Other texts that touch on the subject, include the following:
- Allsup, Vernon Carl. The American G.I. Forum: Origins and Evolution. Austin: Center for Mexican American Studies, the University of Texas—Distributed by the University of Texas Press, 1982.
- Katzew, Ilona and Susan Deans-Smith, eds. Race and Classification: The Case of Mexican America. Stanford: Stanford University Press, 2009.
- Mexican Americans and the Administration of Justice in the Southwest. Washington, D.C.: GPO, United States Commission of Civil Rights, 1970.
- Wilson, Steven Harmon. Still ‘White’ After All These Years: Mexican Americans and the Politics of Racial Classification in the Federal Judicial Bureaucracy, Twenty-Five Years After Hernández v. Texas. Houston: University of Houston Law Center.
- Soltero, Carlos R. Latinos and American Law: Landmark Supreme Court Cases. Austin: University of Texas Press, 2006.
On May 3, 1954,the Supreme Court issued its decision on Hernández v. Texas (347 U.S. 475 ) and ruled unanimously that as the petitioner’s “only claim is the right to be indicted and tried by juries from which all members of his class are not systematically excluded—juries selected from among all qualified persons regardless of national origin or descent. To this much, he is entitled by the Constitution.” In a nutshell, this case secured that all racial groups in the United States have equal protection under the Fourteenth Amendment.
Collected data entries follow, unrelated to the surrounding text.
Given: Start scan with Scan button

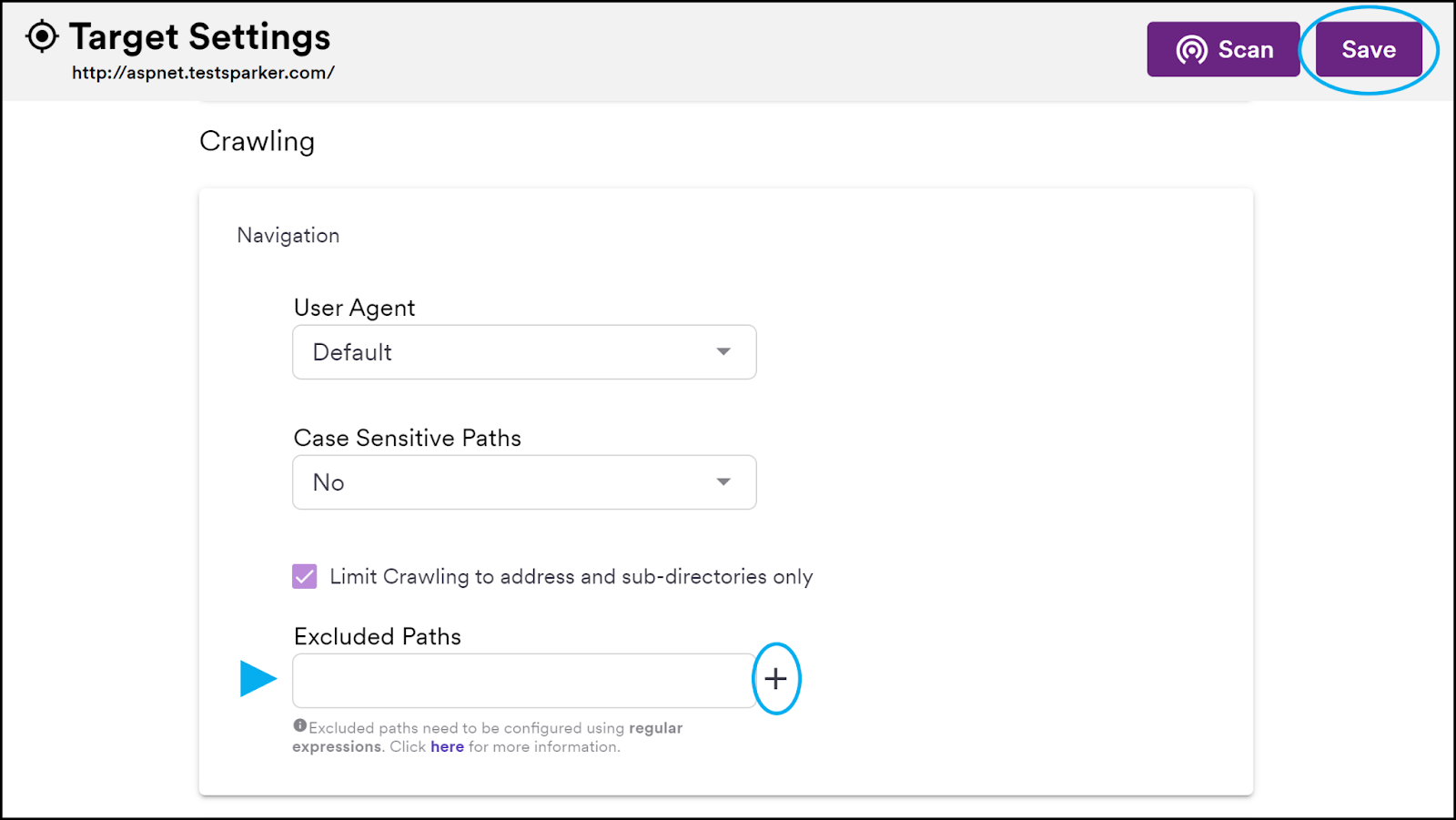Looking at the screenshot, I should click(1222, 50).
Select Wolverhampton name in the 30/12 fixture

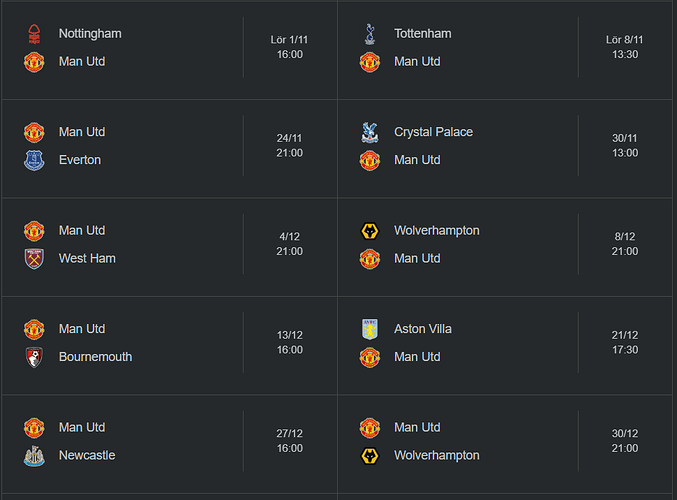tap(437, 455)
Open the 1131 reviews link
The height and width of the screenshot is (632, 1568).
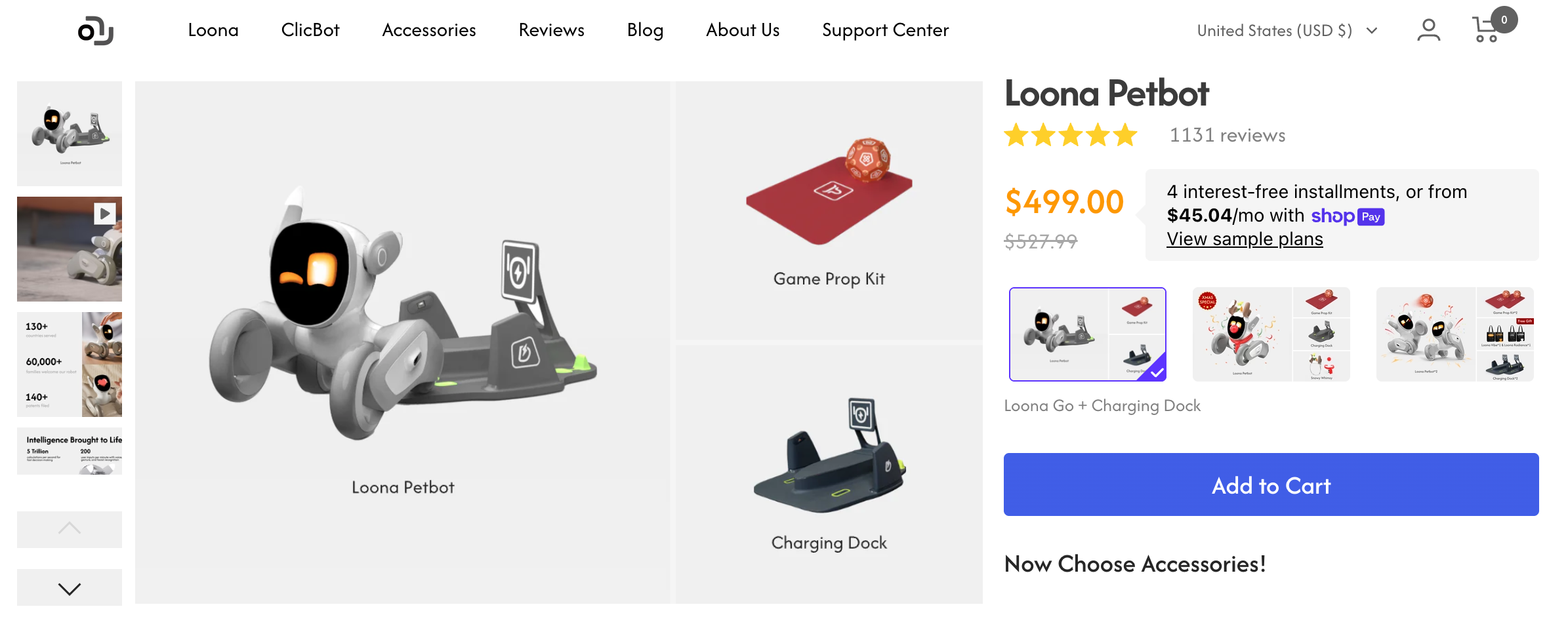[1227, 135]
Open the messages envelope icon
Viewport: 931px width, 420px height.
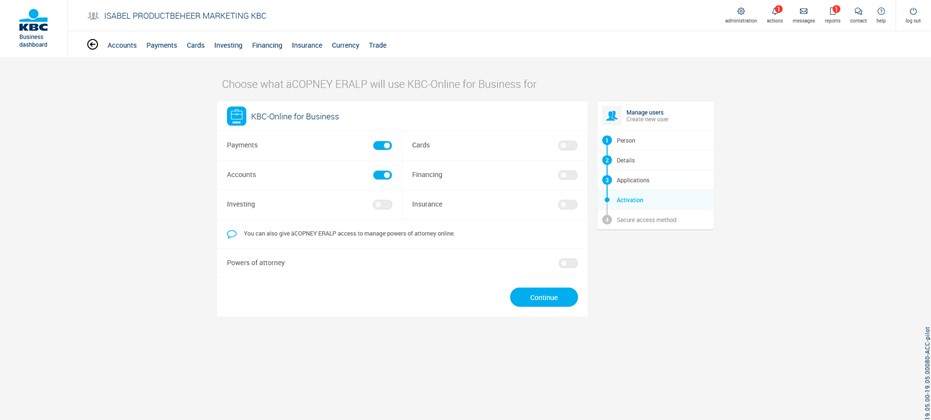click(x=803, y=11)
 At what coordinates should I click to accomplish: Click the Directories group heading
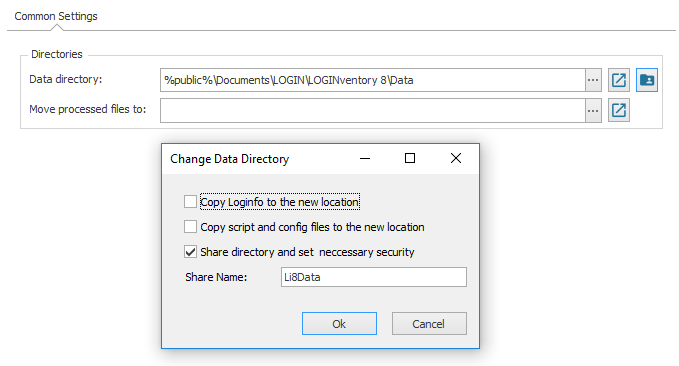[x=57, y=54]
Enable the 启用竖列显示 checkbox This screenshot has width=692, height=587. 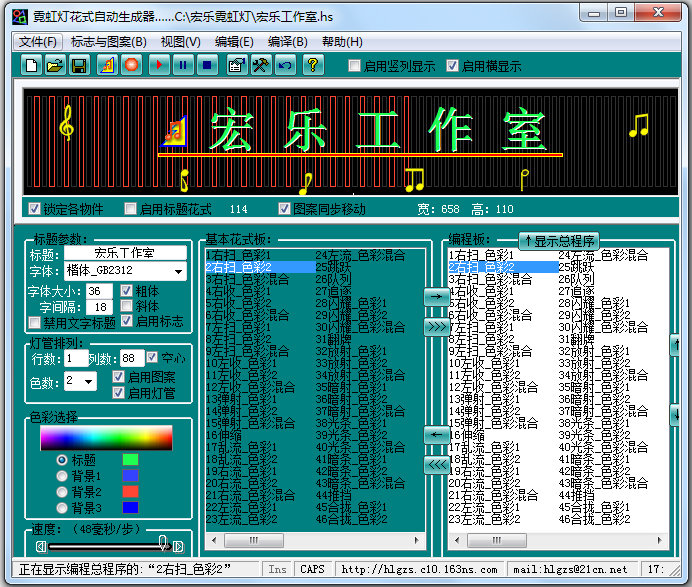[354, 66]
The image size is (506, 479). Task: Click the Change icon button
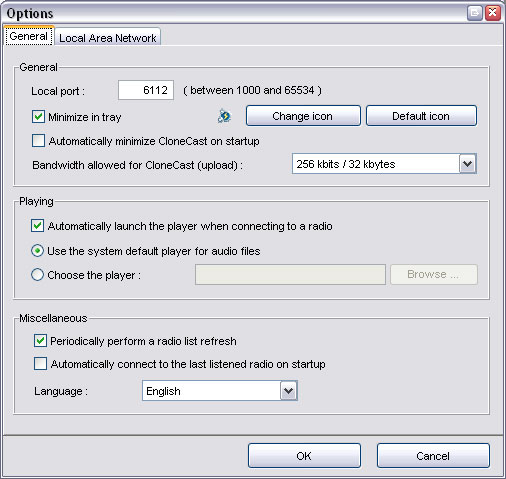tap(303, 116)
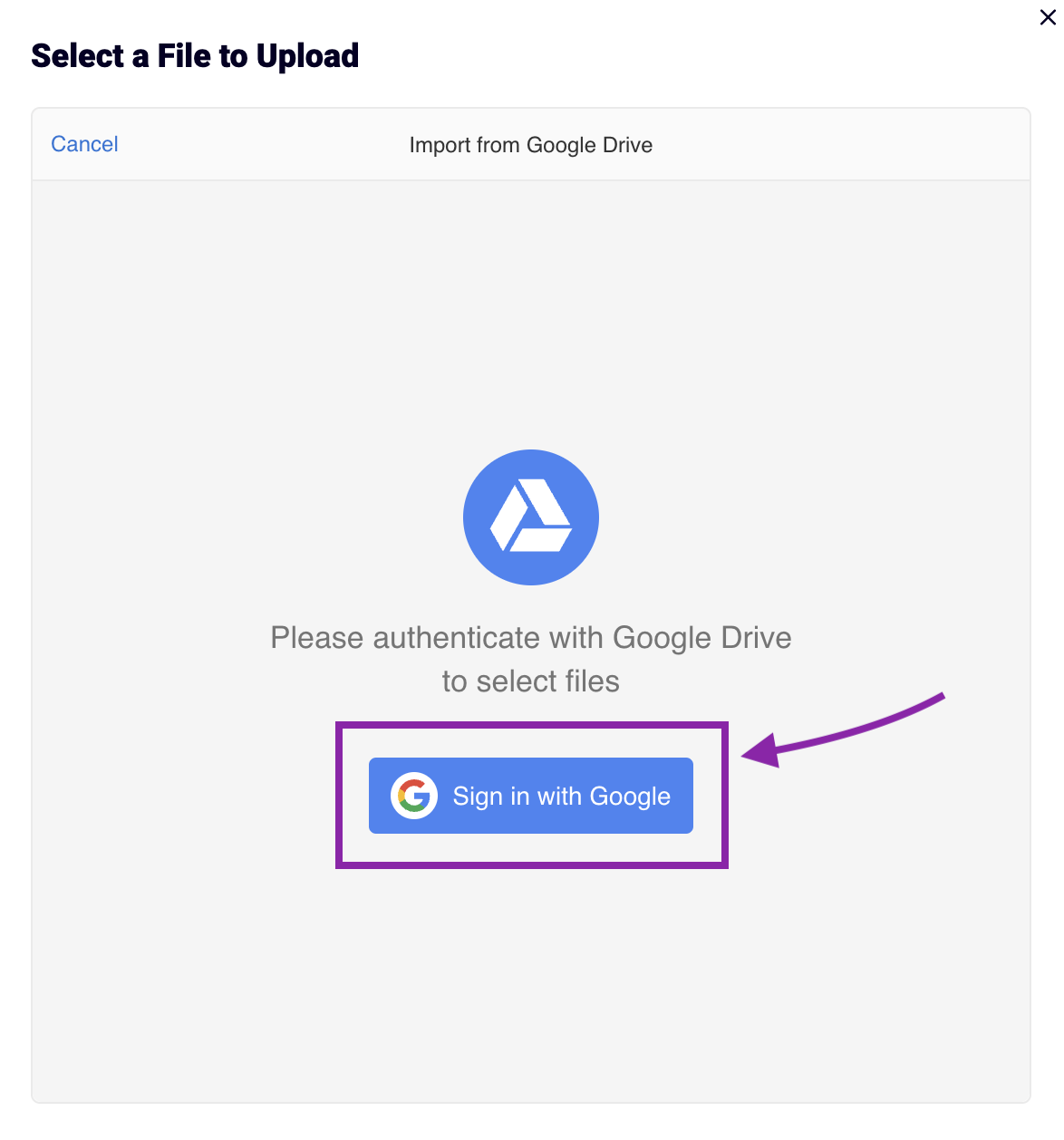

The Library of Congress-Hispanic Cultural Society, an employee organization, in association with the Office of Opportunity, Inclusiveness and Compliance, held a commemorative event on Thursday, May 1 to pay tribute to this landmark case of American civil rights—Hernández v. Texas: American Civil Rights—Then & Now. Featured presenters included the Honorable Hilda G. Tagle, Senior Judge of the U.S. District Court for the Southern District of Texas and Ms. Verónica Villalobos, Director, Office of Diversity and inclusion with the Office of Personnel Management. Judge Tagle provided the highlights of the merits of the case, while also delivering a snapshot of the historical temperament and other issues that affected the case. Ms. Villalobos spoke on the notion of civil rights within a contemporary context.
The event came with an additional and unexpected surprise: among the audience was a young lady named Hannah Katz. She is the granddaughter of the late Judge Carlos Cadena, who was one of the talented attorneys who successfully appealed the Hernández case. It was a great night for celebrating the feats of these pioneers of American civil rights—who happen to be of Hispanic ancestry—and what they did to secure for us all a more perfect justice.
Happy Cinco de Mayo, everyone!
Hispanics – The Forgotten Class in Civil Rights History
Whenever civil rights has been covered in history class, or when I’ve seen a documentary or have read an article concerning such, I am always very aware of what is missing, and it is something that I am interested in and looking for. When the Johnson Administration ushered in the Civil Rights Act of 1964 through congress, it was seen as (and indeed is) a piece of legislation that forever changed the condition and race relations between Americans of black and white descent. But where every item of research cites Brown v. Board of Education overturning the Plessy v. Ferguson decision of 1896 in allowing for the integration of schools, the plights of Rosa Parks, the Greensboro Four, and the Freedom Rides in pushing the movement through non-violent protests, the tragedies of the murders of Emmett Till and Medgar Evers, the bombing of the Sixteenth Street Baptist Church, and culminates in the assassination of Dr. Martin Luther King Jr., as an American of Hispanic descent, I never see any information related to my ethnicity’s cause for civil rights. Where is the plight of Hispanics represented in the civil rights discussion and history of the United States?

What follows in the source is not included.